スタンフォード大学で心理学を学んだプライスが、テキサス州オースティンでアルファの教育システムを立ち上げたのは10年ほど前。プライスには2人の娘がいるが、地元の公立学校は娘たちのニーズを満たすことができなかった。特に、子供一人一人の能力や関心に合わせた教育ができていなかったという。
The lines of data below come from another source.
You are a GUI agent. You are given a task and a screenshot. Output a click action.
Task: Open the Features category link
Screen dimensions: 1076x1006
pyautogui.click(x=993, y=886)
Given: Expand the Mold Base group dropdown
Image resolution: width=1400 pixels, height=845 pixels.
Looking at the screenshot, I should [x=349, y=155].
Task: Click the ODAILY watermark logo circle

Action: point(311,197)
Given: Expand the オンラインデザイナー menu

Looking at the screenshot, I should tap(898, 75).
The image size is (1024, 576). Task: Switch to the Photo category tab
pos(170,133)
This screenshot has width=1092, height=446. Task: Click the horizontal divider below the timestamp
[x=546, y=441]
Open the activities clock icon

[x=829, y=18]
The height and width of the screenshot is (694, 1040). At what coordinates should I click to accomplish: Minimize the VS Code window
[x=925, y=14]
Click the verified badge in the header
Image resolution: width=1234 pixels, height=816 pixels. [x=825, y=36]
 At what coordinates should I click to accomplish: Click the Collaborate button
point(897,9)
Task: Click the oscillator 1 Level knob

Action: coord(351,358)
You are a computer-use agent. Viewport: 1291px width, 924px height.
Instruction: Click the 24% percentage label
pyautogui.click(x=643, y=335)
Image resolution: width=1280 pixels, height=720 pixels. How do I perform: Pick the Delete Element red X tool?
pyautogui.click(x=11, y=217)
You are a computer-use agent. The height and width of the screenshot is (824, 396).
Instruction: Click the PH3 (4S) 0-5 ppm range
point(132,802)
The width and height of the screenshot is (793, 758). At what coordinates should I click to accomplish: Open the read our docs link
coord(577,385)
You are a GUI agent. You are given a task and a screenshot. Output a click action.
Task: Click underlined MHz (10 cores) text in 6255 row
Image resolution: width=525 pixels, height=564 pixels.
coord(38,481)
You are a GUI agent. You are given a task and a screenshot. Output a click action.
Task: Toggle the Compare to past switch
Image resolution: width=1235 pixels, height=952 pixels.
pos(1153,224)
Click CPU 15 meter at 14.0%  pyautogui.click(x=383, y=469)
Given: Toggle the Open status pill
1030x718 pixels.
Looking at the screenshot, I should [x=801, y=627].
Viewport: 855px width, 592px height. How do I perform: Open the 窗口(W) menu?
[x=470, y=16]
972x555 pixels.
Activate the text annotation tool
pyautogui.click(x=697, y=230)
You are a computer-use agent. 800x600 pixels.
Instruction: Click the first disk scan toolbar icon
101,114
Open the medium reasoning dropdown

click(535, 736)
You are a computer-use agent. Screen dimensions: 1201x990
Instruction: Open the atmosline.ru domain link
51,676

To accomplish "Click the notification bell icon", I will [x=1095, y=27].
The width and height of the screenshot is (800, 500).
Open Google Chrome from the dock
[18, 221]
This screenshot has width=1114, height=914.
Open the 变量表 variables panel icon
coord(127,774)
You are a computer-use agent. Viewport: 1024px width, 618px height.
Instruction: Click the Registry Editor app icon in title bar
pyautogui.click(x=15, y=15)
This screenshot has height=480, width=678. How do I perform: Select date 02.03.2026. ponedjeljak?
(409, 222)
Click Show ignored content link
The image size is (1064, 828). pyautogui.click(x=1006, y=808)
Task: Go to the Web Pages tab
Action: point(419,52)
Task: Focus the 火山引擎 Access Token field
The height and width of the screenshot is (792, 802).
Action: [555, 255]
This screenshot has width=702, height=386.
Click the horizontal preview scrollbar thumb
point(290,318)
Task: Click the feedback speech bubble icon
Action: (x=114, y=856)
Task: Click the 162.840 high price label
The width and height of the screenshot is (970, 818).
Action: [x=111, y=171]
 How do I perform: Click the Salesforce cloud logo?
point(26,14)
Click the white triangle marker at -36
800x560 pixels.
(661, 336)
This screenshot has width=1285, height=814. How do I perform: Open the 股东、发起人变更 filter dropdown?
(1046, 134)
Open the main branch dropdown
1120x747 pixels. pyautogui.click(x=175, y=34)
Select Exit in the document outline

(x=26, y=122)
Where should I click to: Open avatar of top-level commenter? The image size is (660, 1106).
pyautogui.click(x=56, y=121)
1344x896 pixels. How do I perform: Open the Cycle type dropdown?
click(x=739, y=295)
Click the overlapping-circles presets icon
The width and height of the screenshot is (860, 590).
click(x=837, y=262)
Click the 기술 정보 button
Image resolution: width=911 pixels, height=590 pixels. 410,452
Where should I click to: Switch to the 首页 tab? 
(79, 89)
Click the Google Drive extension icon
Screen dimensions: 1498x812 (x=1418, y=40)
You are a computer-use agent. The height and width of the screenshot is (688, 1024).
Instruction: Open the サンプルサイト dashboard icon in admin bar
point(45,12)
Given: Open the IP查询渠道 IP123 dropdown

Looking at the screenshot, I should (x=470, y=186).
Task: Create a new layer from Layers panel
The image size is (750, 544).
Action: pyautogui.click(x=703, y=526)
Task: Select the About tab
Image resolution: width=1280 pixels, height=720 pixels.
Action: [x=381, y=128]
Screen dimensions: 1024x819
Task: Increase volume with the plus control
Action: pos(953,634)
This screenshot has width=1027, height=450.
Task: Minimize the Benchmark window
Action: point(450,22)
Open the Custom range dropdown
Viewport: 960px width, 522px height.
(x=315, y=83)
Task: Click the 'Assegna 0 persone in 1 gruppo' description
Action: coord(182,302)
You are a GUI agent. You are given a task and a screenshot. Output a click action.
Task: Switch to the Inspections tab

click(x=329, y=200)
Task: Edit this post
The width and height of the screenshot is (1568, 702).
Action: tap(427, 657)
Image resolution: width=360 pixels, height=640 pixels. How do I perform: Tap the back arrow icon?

「黒板の前に先生が立って教えるタイプの教育では、平均的な子供に向けて決まったカリキュラムを教えることが求められる」とプライスは言う。娘の1人にとってはそれがとてもつらかったという。

半数はスペースX社員の子供

「娘は私の目を見て『学校がすごくつまらない』と言った」とプライスは語る。

「好奇心いっぱいで学校が大好きになる下地ができていた子だったのに、入学から2年半で学校は子供の情熱を消し去ってしまった。それは先生の問題でも学校の問題でもなければ、私立校に転校させれば済む問題でもなかった。黒板の前に先生が立って教えるという教育モデル自体が機能していなかったのだ」

プライスは、一人一人に合わせた学びのプロセスを提供するには、それぞれの進度に合わせて学習できるアプリがカギになることにすぐに気付いたと言う。もちろん、定期的にテストを行い、ガイドと子供が密にやりとりするという条件の下でだが。